▶ **WHAT YOU SHOULD DO**: Return each line below holding the string "chip".

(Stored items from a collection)
◆ ◆ ◆ ◆

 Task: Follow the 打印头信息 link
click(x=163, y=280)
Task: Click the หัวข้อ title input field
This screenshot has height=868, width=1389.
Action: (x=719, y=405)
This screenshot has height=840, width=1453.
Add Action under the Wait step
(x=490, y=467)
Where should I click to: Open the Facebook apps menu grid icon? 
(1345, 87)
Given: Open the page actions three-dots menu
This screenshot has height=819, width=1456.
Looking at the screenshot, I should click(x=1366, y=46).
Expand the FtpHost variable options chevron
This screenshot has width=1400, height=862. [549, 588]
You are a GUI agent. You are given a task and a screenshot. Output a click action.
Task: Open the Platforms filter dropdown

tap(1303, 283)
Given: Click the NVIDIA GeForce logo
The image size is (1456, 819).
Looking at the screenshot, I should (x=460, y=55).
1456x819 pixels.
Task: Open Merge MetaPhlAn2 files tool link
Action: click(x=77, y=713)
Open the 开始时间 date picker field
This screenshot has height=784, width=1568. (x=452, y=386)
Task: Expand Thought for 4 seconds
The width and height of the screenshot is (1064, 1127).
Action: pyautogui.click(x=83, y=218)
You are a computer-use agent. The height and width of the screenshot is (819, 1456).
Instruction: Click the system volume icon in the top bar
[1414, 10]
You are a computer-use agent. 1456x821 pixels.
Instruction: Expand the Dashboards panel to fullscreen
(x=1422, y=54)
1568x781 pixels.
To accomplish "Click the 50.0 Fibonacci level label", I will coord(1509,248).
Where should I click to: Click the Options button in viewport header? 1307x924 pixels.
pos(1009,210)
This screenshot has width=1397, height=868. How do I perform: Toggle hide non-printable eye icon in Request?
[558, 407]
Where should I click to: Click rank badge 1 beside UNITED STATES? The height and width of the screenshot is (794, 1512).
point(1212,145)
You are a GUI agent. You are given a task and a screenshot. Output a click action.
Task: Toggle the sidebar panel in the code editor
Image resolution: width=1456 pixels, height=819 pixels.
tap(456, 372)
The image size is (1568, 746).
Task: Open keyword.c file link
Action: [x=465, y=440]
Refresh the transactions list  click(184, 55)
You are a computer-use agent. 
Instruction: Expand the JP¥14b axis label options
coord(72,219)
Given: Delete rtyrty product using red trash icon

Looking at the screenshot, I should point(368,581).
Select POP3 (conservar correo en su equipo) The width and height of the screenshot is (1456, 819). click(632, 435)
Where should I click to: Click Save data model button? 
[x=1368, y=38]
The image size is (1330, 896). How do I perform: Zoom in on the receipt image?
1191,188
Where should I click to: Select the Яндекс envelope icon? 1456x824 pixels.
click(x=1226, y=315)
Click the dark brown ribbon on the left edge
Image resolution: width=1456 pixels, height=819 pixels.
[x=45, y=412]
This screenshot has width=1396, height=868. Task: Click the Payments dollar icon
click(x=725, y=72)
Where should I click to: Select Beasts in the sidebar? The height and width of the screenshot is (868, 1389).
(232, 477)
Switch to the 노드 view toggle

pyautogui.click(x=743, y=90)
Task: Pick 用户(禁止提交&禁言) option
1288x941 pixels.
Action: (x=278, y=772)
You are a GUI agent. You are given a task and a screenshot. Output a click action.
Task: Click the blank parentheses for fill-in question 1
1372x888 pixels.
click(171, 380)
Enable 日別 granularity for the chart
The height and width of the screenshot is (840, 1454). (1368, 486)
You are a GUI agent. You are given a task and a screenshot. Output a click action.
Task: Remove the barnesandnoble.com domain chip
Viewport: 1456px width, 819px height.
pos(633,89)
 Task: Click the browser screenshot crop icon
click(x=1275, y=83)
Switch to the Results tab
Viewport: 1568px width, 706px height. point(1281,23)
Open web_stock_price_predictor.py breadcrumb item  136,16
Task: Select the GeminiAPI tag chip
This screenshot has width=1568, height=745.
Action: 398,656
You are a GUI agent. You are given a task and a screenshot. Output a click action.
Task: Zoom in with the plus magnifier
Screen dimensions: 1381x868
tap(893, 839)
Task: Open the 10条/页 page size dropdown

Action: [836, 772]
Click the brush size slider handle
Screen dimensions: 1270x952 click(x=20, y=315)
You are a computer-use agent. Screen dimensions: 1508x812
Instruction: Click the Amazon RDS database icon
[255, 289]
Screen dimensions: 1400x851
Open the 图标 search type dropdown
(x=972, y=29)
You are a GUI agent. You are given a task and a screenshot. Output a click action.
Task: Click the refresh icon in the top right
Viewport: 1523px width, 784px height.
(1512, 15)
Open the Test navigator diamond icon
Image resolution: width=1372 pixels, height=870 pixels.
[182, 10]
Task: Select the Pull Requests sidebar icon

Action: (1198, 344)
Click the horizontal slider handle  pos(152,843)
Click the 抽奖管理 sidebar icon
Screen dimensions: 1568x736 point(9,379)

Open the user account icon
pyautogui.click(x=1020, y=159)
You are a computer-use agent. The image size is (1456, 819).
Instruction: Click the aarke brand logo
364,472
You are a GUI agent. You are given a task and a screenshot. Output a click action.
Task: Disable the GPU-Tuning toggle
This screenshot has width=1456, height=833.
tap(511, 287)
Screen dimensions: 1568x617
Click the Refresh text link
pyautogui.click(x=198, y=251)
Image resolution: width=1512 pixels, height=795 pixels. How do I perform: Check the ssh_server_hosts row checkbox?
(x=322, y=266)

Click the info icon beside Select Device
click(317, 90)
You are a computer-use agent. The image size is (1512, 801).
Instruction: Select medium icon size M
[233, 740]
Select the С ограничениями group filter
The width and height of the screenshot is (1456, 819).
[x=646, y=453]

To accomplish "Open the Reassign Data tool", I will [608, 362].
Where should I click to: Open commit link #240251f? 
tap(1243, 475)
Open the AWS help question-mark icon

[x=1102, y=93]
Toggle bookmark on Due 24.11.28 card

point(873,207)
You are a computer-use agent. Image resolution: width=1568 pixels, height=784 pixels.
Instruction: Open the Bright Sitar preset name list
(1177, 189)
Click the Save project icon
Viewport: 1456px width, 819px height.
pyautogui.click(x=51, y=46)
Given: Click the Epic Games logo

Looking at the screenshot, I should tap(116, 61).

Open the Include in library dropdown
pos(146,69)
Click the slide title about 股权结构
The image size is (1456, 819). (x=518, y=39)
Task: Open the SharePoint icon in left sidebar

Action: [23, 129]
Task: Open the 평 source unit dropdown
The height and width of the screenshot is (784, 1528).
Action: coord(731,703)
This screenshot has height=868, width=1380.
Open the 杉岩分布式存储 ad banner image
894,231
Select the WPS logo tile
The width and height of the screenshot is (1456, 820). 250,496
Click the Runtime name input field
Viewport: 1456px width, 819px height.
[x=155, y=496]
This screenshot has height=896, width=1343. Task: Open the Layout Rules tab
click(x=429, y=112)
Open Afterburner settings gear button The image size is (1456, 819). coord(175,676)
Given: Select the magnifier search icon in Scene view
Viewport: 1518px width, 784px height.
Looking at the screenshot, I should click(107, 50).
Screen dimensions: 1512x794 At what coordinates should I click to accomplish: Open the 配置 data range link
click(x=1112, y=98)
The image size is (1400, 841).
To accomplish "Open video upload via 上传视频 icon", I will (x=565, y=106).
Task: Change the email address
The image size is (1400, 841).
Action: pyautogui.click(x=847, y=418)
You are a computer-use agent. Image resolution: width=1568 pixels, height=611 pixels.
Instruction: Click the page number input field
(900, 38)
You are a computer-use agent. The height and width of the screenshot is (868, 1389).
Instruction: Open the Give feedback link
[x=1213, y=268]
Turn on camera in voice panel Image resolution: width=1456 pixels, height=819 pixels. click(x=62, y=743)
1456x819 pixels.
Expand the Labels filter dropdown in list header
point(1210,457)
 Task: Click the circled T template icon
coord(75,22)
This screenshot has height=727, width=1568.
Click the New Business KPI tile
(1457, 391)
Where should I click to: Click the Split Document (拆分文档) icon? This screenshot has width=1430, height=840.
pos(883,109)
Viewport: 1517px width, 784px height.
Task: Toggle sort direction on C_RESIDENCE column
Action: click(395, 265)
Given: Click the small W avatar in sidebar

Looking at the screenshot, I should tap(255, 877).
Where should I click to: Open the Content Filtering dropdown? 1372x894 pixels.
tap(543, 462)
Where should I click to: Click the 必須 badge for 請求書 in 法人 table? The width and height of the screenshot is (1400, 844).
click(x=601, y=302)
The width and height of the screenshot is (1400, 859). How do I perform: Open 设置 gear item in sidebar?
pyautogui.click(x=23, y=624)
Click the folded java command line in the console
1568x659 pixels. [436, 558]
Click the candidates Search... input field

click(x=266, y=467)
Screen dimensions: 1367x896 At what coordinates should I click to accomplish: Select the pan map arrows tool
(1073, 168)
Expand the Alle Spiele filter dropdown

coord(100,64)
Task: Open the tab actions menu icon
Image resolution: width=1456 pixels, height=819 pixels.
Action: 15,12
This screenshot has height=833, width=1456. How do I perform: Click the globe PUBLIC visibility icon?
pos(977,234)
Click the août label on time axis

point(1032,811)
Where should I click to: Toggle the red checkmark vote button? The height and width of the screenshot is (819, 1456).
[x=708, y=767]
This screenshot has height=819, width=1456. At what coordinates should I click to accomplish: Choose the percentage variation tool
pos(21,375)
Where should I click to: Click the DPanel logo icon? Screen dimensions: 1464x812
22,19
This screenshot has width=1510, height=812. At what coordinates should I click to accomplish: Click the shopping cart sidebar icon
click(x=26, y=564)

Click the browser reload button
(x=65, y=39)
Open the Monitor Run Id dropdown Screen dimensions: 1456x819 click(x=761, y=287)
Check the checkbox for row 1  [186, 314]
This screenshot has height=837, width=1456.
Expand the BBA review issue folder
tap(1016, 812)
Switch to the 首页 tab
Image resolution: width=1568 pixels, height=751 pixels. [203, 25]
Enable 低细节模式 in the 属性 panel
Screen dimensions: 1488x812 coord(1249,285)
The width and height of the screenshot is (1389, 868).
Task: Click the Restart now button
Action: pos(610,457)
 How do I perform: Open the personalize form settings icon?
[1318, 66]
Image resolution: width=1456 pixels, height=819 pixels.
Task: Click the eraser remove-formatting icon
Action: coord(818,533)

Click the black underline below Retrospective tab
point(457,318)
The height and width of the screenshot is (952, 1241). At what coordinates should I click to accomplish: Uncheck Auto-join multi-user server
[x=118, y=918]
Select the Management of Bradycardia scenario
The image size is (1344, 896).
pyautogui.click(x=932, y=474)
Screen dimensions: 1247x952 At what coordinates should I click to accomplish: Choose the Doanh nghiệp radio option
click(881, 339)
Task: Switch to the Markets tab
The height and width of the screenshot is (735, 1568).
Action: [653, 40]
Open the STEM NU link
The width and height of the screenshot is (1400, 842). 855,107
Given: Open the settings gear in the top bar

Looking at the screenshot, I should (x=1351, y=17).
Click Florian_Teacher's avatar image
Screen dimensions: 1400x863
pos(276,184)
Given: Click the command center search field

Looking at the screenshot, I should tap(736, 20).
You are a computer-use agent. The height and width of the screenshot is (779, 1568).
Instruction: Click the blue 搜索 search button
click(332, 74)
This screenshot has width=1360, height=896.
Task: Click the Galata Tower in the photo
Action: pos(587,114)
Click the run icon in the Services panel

◆ ◆ ◆ ◆

▶ **YOUR RESPONSE**:
Task: Remove the barnesandnoble.com domain chip
Task: Select the GeminiAPI tag chip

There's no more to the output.